3. Related or Adjacent Technologies
Machine-generated signals relate closely to telemetry, observability data, and logging. Telemetry encompasses the automated measurement and transmission of data from remote or distributed systems, while observability data typically spans logs, metrics, and traces that describe internal system state. Logging focuses on event records emitted by software and hardware components.
They also intersect with technologies such as event streaming platforms, complex event processing, security monitoring frameworks, and industrial monitoring systems.

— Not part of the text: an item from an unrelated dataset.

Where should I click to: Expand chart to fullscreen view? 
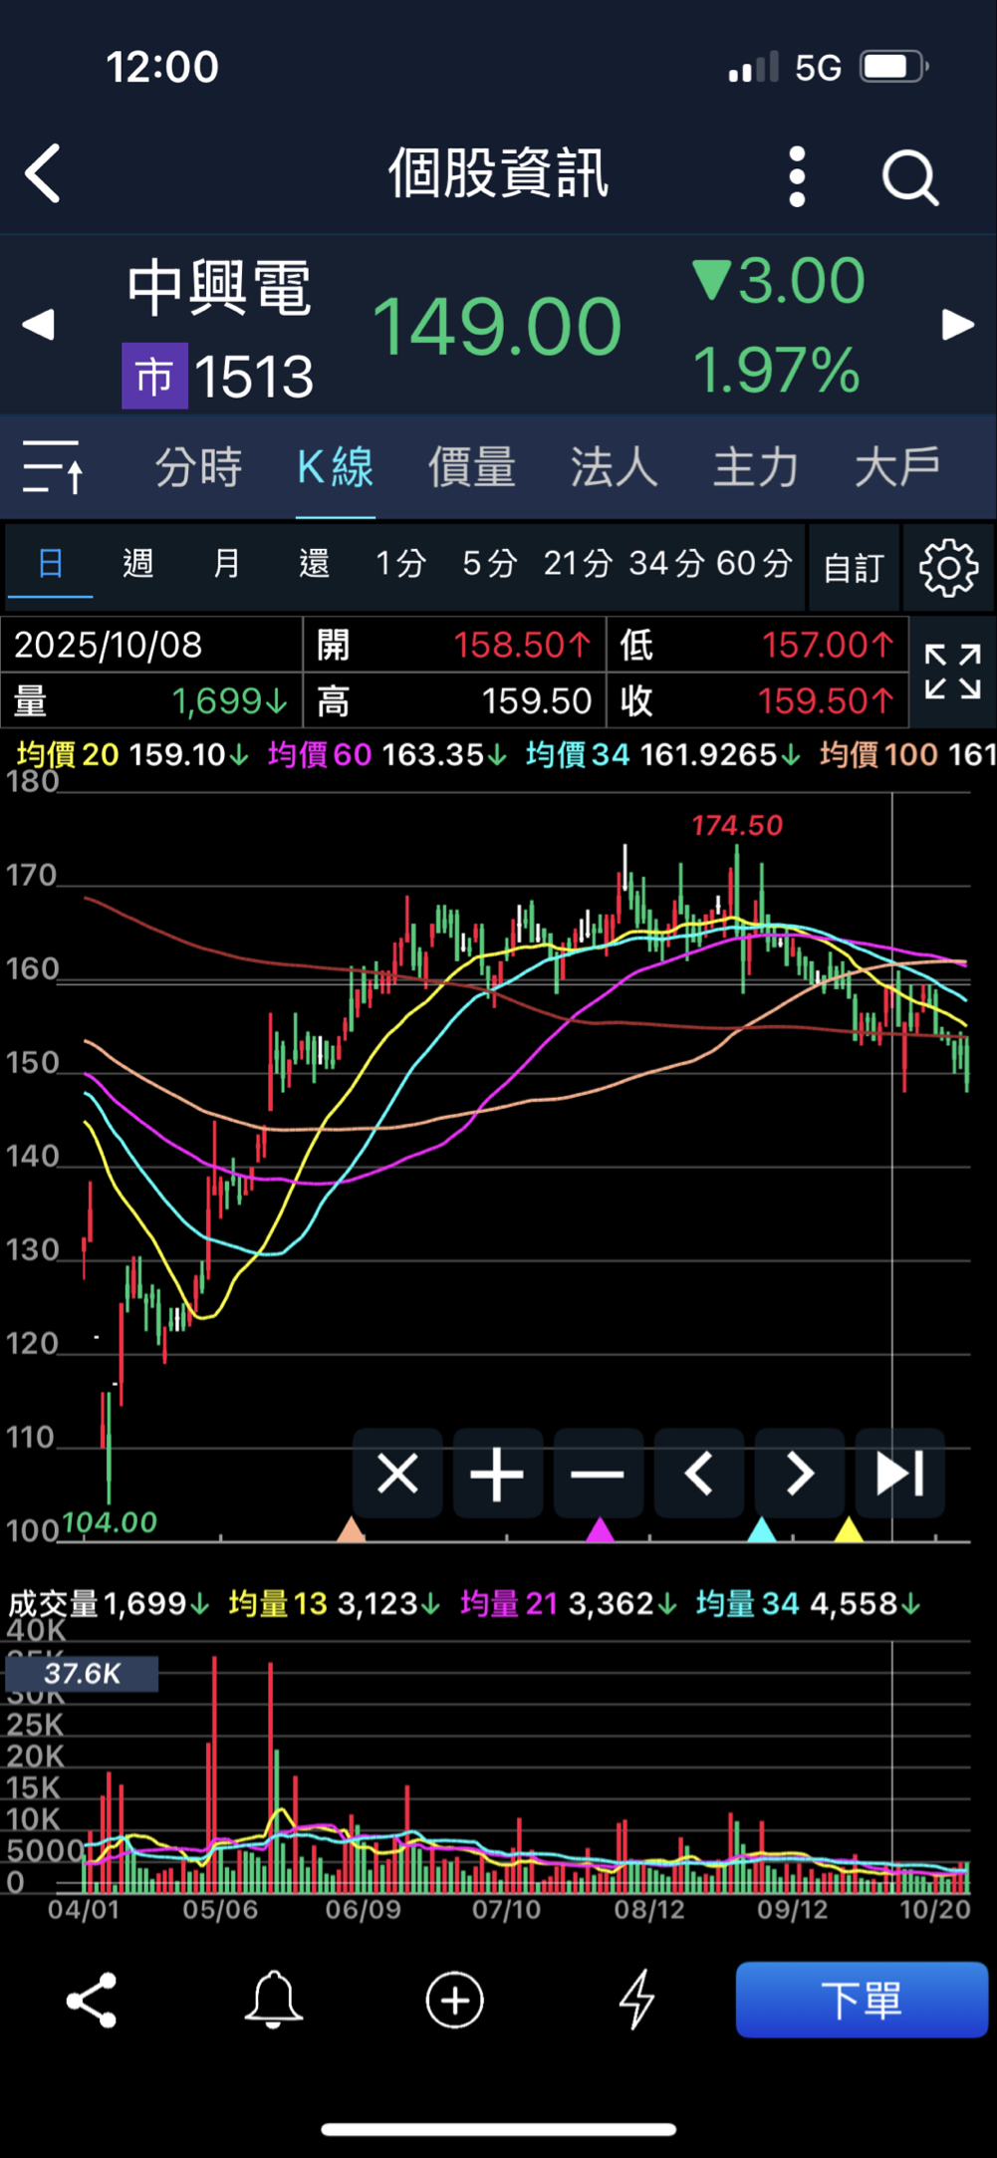[x=952, y=672]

In cyber-physical and IoT contexts, machine-generated signals align with sensor data, control system events, and supervisory control and data acquisition messages that support monitoring and control functions.
4. Business and Operational Significance
Machine-generated signals provide the primary raw material for enterprise monitoring, risk management, and compliance reporting. They enable organizations to detect operational issues, policy violations, and security incidents and to reconstruct events for audits and investigations. Enterprises use these signals to support service availability objectives, incident response runbooks, and regulatory logging requirements.
From a data platform and analytics perspective, machine-generated signals contribute to large-scale operational data stores that support dashboards, anomaly detection models, and behavior analytics. Security and technology leaders use insights derived from these signals to assess control effectiveness, validate configurations, and inform investment and architecture decisions.